The kick provides a stabilizing effect in addition to the propulsive force. Most swimmers only get a small amount of propulsive force from their kick. The first way to improve the kick is to keep the feet in the water. When a swimmers feet enter the water, a significant amount of air enters as well. The air increases the drag as well as reducing the propulsive effect. The best swimmers go further by moving their feet during the kick to produce the same lift force achieved by their hands. This is much harder to visualize unless you look at the breaststroke kick. The breaststroke kick is most similar to the movements of the legs while treading water.
Again, while treading water, the legs are moved through the water in a similar fashion as the arms to produce a lift force. In the breaststroke kick, the legs and feet are moved in a similar manner to produce a significant amount of thrust. The same mechanism is employed in the kick of the other strokes to a smaller extent.
Due to the asymmetrical armstroke of the freestyle and backstroke, the kick also acts as a stabilizer. In these two strokes, as one arm is recovering out of the water, the other is producing a propulsive force. Since this force acts to the side of the swimmers center of gravity, a moment is applied to the body which causes the swimmer to twist in the water. This twist increases the pressure drag as the body becomes less streamlined. A proper kick helps to keep the body streamlined, thereby reducing the drag.
In the freestyle, their are three types of kicks: The six-beat kick, the two-beat kick, and the two-beat crossover kick. The six beat kick is favored by sprinters while the variations of the two beat kick are favored by distance swimmers. However there is no proof that one kick is better than another. However, the six beat kick might help lift the sprinter higher in the water, while the two beat kick retains the stabilizing effect while conserving the energy of the long distance swimmer.

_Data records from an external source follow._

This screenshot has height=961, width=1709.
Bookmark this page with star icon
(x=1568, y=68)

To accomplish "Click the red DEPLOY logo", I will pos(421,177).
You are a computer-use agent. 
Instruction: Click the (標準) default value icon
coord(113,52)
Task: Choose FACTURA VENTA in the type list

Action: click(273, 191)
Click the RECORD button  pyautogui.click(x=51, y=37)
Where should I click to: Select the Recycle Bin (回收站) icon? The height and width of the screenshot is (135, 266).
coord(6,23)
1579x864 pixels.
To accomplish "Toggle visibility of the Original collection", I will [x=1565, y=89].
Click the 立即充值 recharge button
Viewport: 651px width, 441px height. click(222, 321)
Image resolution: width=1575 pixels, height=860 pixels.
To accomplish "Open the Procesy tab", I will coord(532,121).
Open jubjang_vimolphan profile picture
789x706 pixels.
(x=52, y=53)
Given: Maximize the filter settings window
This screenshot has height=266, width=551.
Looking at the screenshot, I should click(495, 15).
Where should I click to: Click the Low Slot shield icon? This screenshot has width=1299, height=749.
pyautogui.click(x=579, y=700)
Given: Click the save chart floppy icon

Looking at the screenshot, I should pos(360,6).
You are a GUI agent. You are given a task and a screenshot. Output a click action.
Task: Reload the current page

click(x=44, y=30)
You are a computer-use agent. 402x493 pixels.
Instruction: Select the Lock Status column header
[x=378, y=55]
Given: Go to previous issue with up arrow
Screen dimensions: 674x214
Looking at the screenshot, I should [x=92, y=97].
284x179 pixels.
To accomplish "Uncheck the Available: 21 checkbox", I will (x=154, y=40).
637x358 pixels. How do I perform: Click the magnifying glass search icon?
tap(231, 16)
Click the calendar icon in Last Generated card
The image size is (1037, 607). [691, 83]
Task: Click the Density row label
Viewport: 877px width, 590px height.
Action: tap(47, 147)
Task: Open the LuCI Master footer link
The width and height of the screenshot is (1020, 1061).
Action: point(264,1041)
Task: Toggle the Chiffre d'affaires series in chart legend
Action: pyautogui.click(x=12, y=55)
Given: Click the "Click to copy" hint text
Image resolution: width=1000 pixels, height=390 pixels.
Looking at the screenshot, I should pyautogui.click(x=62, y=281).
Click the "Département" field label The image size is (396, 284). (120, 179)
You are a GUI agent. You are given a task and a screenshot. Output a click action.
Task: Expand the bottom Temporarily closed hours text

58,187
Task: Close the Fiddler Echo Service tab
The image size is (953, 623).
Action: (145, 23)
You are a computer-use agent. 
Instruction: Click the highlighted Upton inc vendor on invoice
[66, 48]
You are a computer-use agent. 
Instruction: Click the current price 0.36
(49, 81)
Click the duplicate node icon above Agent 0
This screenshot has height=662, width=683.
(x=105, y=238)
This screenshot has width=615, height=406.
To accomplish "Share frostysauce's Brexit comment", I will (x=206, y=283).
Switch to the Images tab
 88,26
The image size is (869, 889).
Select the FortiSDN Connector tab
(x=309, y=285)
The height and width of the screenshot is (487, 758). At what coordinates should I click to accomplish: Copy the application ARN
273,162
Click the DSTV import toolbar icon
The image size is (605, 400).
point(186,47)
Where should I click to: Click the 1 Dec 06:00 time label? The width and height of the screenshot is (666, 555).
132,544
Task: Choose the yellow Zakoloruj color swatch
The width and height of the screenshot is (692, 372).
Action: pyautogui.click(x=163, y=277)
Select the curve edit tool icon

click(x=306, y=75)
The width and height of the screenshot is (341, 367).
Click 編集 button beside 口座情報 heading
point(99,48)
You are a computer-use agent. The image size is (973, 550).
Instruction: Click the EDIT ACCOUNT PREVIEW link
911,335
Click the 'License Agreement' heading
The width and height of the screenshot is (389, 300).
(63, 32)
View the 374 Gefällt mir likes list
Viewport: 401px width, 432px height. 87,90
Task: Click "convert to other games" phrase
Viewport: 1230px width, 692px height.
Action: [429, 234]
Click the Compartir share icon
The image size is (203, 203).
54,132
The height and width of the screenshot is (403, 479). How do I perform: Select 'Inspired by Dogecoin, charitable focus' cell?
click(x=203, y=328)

The butterfly kick is also known as the dolphin kick since it simulates the movement of a dolphin tail. The thrust, as mentioned previously, is derived from the sculling motion of the feet through the water. The butterfly kick also has a stabilizing effect by aiding in the timing of the stroke. Most people find the butterfly the most difficult to perform. However, with the proper stroke mechanics and timing, one should find that the butterfly is a very simple stroke to perform.
Since the butterfly kick mimics the movements of a dolphins tail, comparisons between man and dolphin have been made. The studies show a remarkable similarity between champion butterfly swimmers and captive dolphins. The differences lie in the duration of the up and down strokes of the kick. The dolphin has a much faster up-stroke as the muscles have developed for this feat. The down-stroke is faster in man and so the overall duration of the kick is very similar.
So, as one can see, the gap between champion swimmers and recreational swimmers is the ability to use the basic principles of fluid dynamics to ones advantage. This shouldn't be too difficult, after all, anyone who has ever treaded water knows how to app ly these concepts. However, applying them while swimming is another issue. The fastest swimmers don't think about how their hands move through the water, but rather have a feel for the water. In fact, Mark Spitz used to say that he pulled his hand straight back down the middle of his body. Of coarse, this would be terribly inefficient as we discussed. In reality, Mark used all of the techniques shown here to make him one of the best swimmers in history.